7. Go clockwise. I get so annoyed with hikers who go in a counter-clockwise direction. Most people go clockwise, and so you will be constantly going against traffic if you go the other direction.

8. You will hate your life for the last 45 minutes. Assuming you go clockwise, the last 45 – 60 minutes are down a dirt path. It’s boring and by then I can pretty much guarantee that you’ll be over it. Since there’s not actually anything you can do about it, maybe I shouldn’t have brought it up at all … oh well!

9. Beware of bears. The first time I did this hike it was on a weekday and I was by myself. I only saw a few other hikers the entire time. Stupid, stupid, stupid. Luckily, I didn’t see any bears that time, but I saw one on my most recent trip a few yards from the trail.

10. Be realistic. The amount of time this hike takes varies dramatically depending on your fitness level and the number of breaks you take. My roommate took 4 hours while my co-worker, on the same day, took 7.5. If you think you’ll be pretty slow, make sure to bring adequate supplies and leave early enough so you don’t have to worry about the sun setting while you’re still on the mountain.

Want more info?

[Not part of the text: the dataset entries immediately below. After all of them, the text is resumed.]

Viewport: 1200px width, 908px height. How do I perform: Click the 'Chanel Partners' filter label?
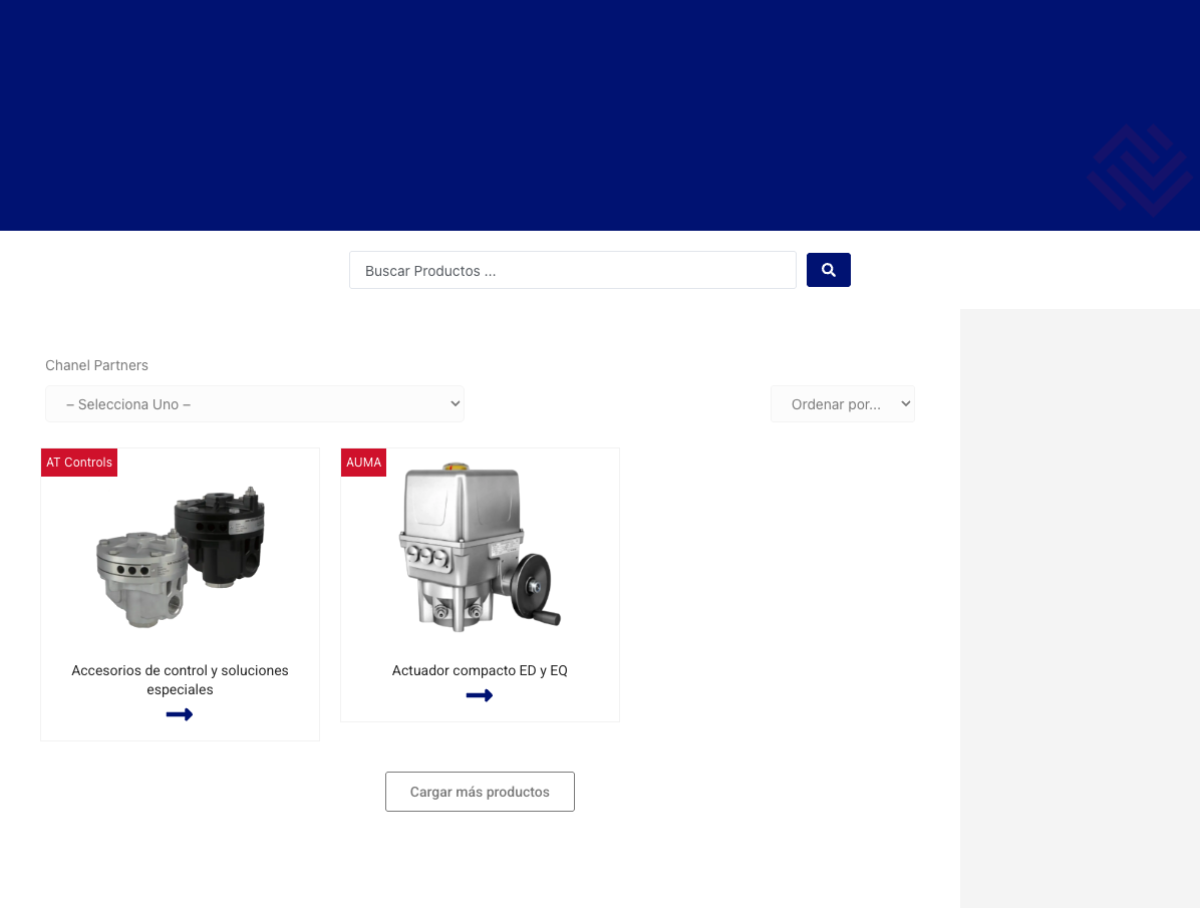[97, 365]
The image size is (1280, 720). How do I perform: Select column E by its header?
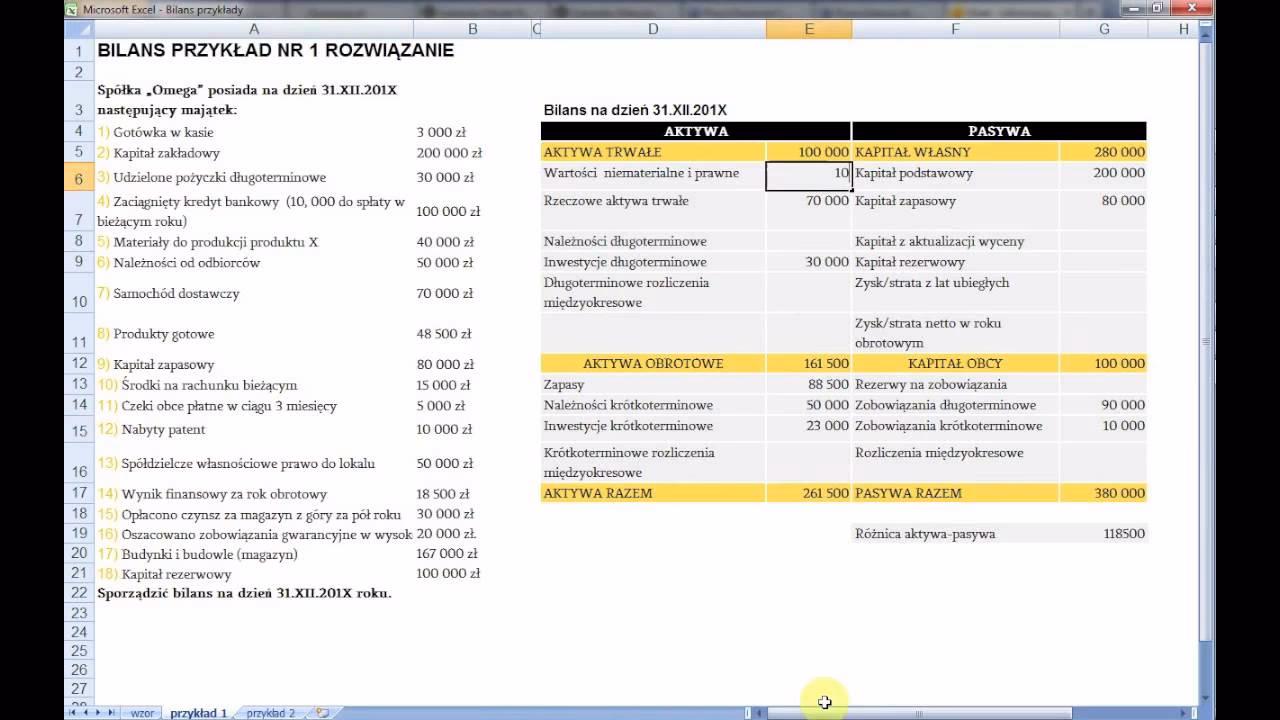(x=809, y=30)
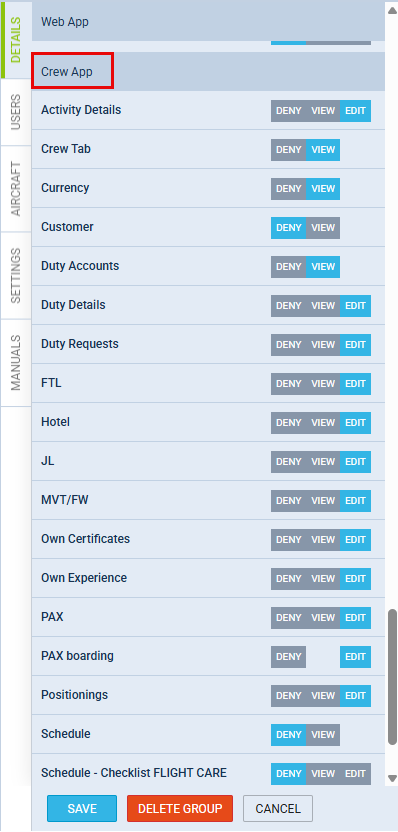Click the DELETE GROUP button
This screenshot has width=398, height=832.
[180, 809]
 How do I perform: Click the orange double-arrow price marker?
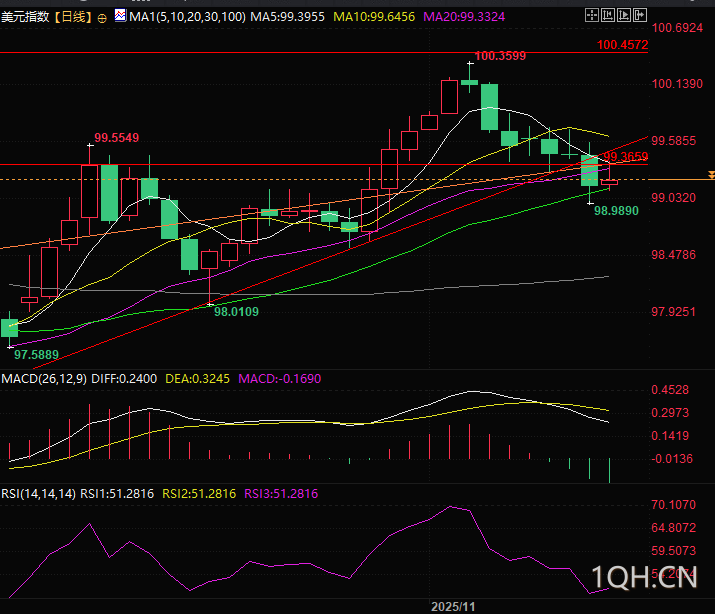[x=711, y=175]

Check out the National Park Service’s Old Rag webpage.

A Quintessential DC Fall

3 Oct

Hosting a pumpkin carving party is a great way to start turning coworkers and acquaintances into friends.

With so many fun DC area events centered around fall, it’s just a shame that there’s only one month to take advantage of them.

Pumpkin Patches
People in DC, especially those with kids, love their pumpkin patches. And what’s not to love? Pumpkins, cider, corn mazes, hay rides, etc.

Cox Farms in Centreville, VA, is the most popular, so be prepared for crowds, especially if you go on a weekend. Also, they say that a pumpkin is included with the cost of admission, but it’ll be one that’s too small to carve, and those that are bigger are generally overpriced, so I suggest buying them elsewhere.

Other festivals include, but are not limited to Butler’s Orchard in Germantown, MD, Sharp’s at Waterford Farm in Howard County, MD, and Burke’s Nursery and Garden Centre in Burke, VA.

Enjoy Fall Colors
Many people head to Shenandoah National Park in Virginia to enjoy fall colors. Hiking Old Rag is one of the most popular activities; it takes roughly four and six hours and reveals some gorgeous views. Make note, however, that it can get extremely crowded, so I suggest setting your alarm clock and heading there early. Last fall I had to wait in a line for 45 minutes (that’s not a typo) at the top of the trail to go through a narrow portion. Also, have some cash to pay a nominal parking fee. For those less active-inclined, cruising Skyline Drive is a nice alternative.

A closer and less crowded option is Brookside Botanical Gardens in Wheaton, MD. It’s gorgeous, peaceful and free. And, of course, there’s always the National Arboretum, which is a great place to explore by bike.

Scary Stuff
Nearby amusement parks create a shoulder season by offering Halloween-themed events. Six Flags in Maryland has Fright Fest and King’s Dominion in Virginia promotes its Halloween Haunt.

The National Zoo has its annual Boo at the Zoo, which is a trick-or-treating event. It costs $30 for non-FONZ members.

There’s plenty of haunted houses, hayrides and trails throughout the region. A couple options include Markoff’s Haunted Forest in Poolesville, MD, and Bennett’s Curse in Jessup, MD.

Celebrating Halloween
DC’s Halloween bar hop called Nightmare on M Street is really popular. A true rooky mistake is to go to M Street in Georgetown for this event, as it’s actually in Dupont. And be ready for some serious crowds and long lines at the bars.

Professionals in the City will also be hosting it’s annual Halloween party, Mayhem and Madness, at K Street Lounge.